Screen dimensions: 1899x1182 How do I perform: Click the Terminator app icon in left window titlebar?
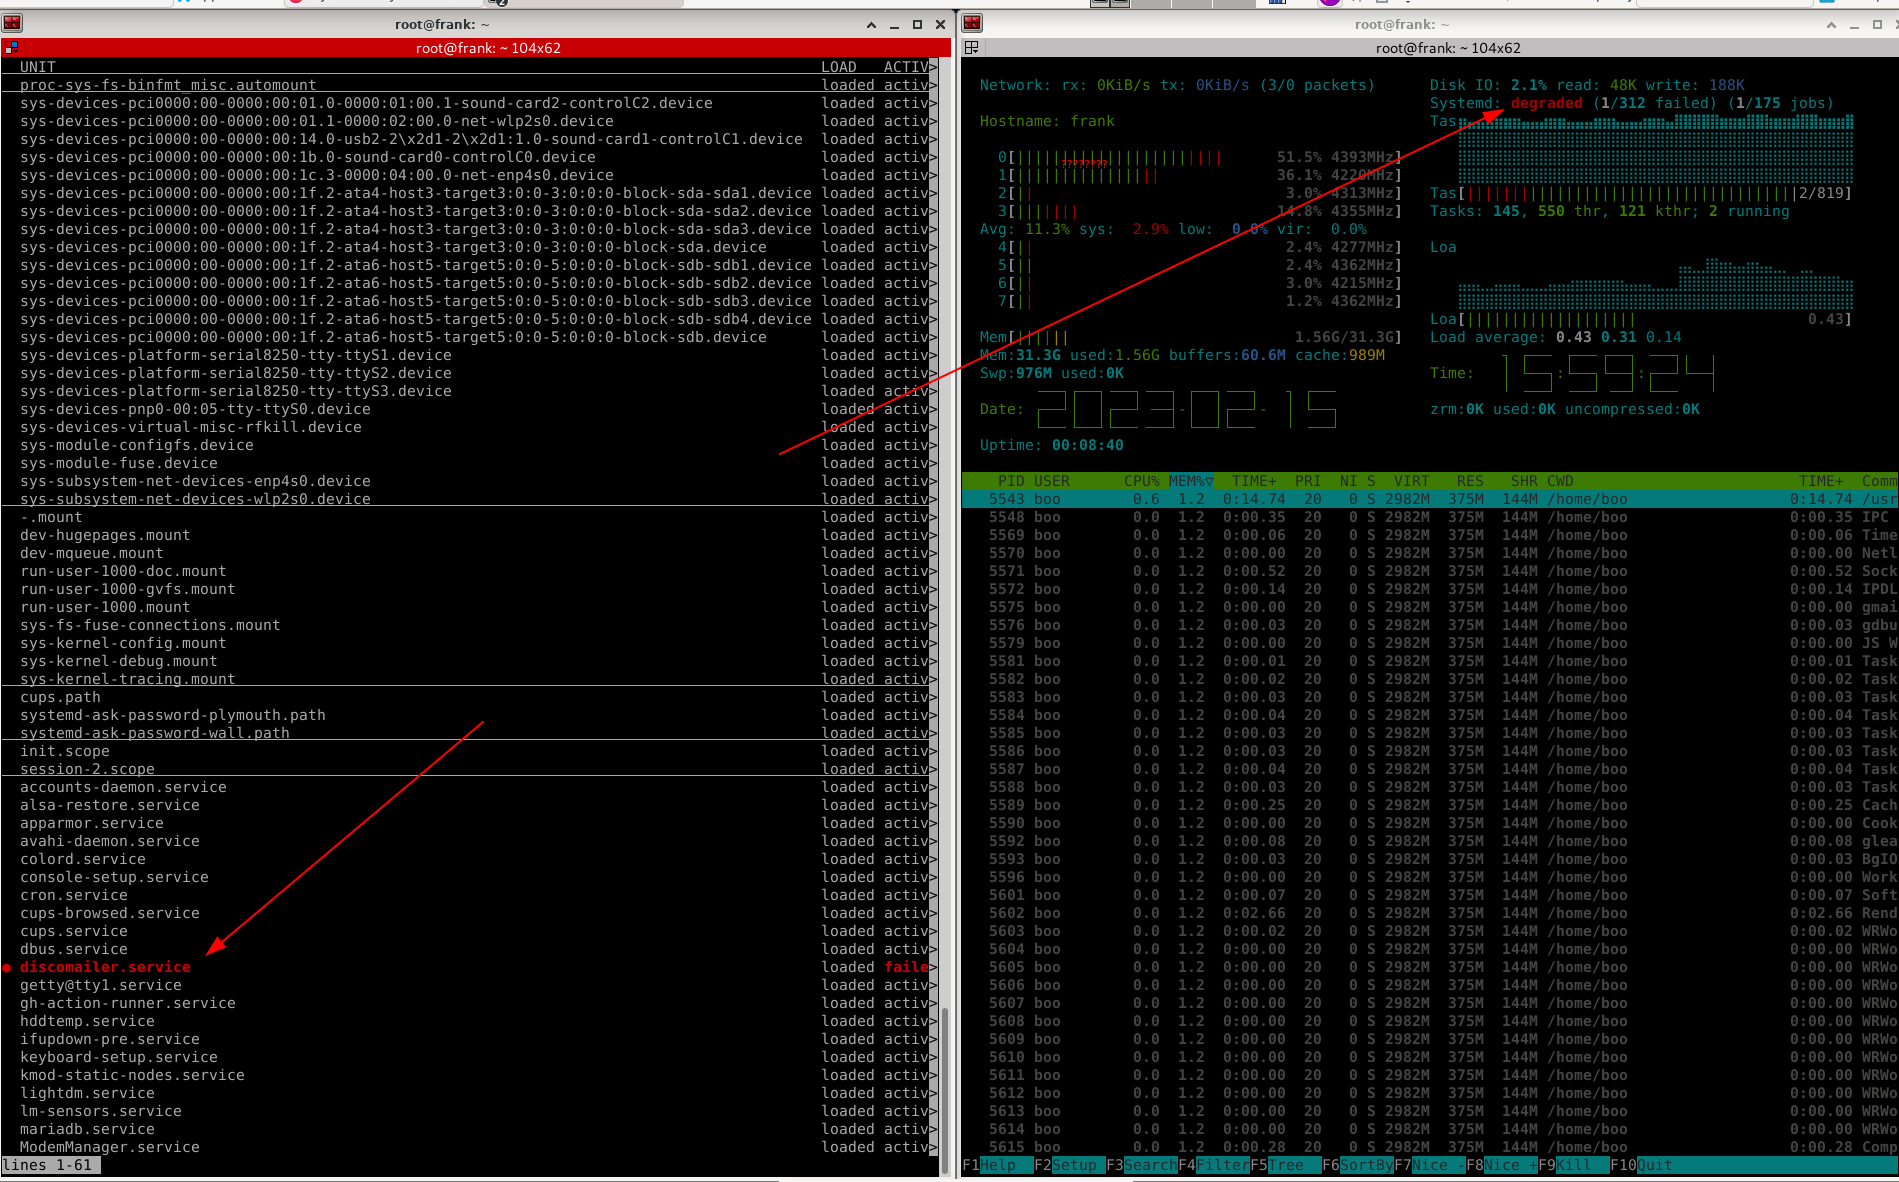pyautogui.click(x=12, y=24)
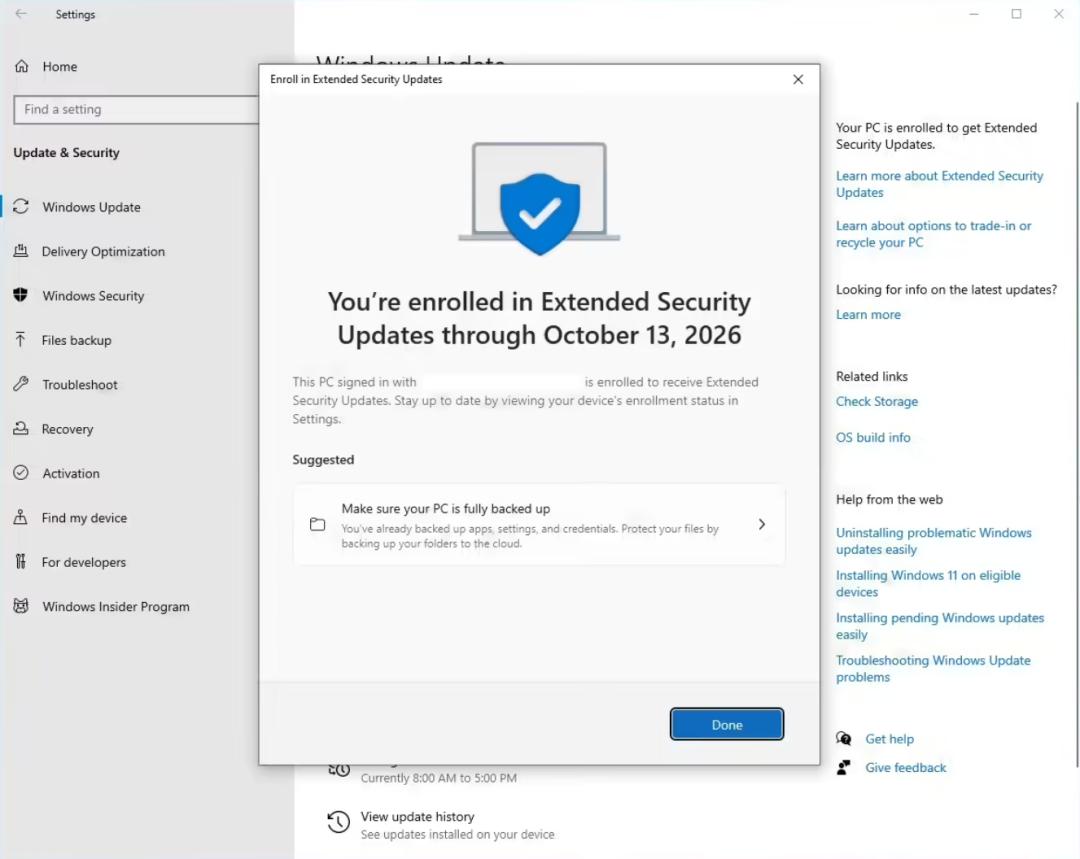1080x859 pixels.
Task: Click the Windows Insider Program icon
Action: tap(20, 606)
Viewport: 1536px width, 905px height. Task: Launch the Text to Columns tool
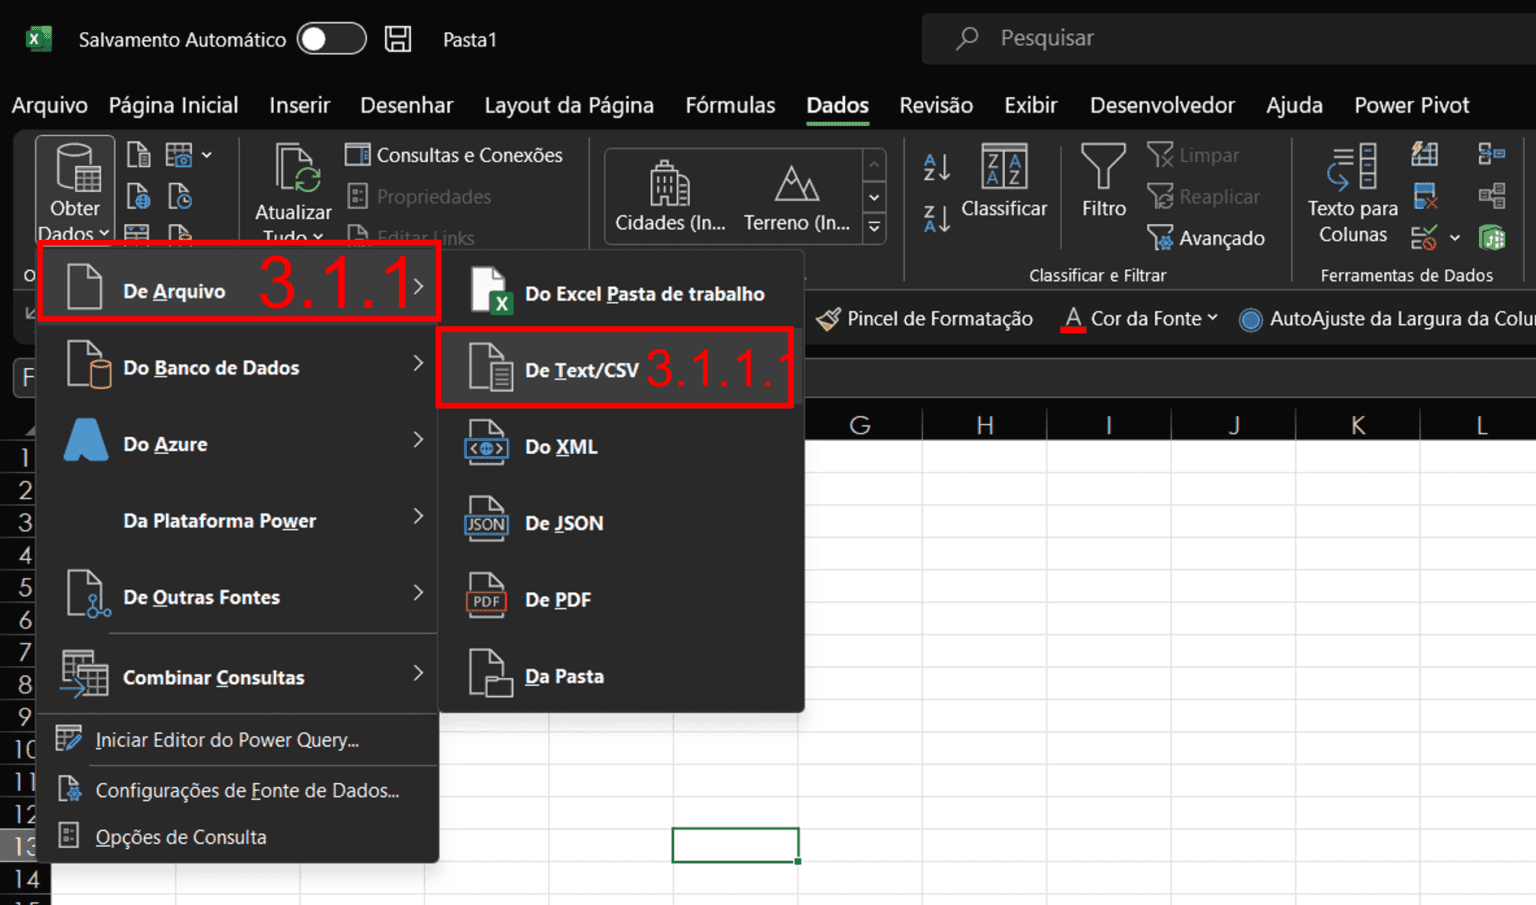[1352, 195]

_Exercise prompt_
Copy all entries exactly; skip pictures.

_The completed task_
Screen dimensions: 1899x1182 How do I perform: Click the Terminator app icon in left window titlebar?
pyautogui.click(x=12, y=24)
1080x859 pixels.
Task: Click the Windows Insider Program icon
Action: tap(20, 606)
Viewport: 1536px width, 905px height. Task: Launch the Text to Columns tool
[1352, 195]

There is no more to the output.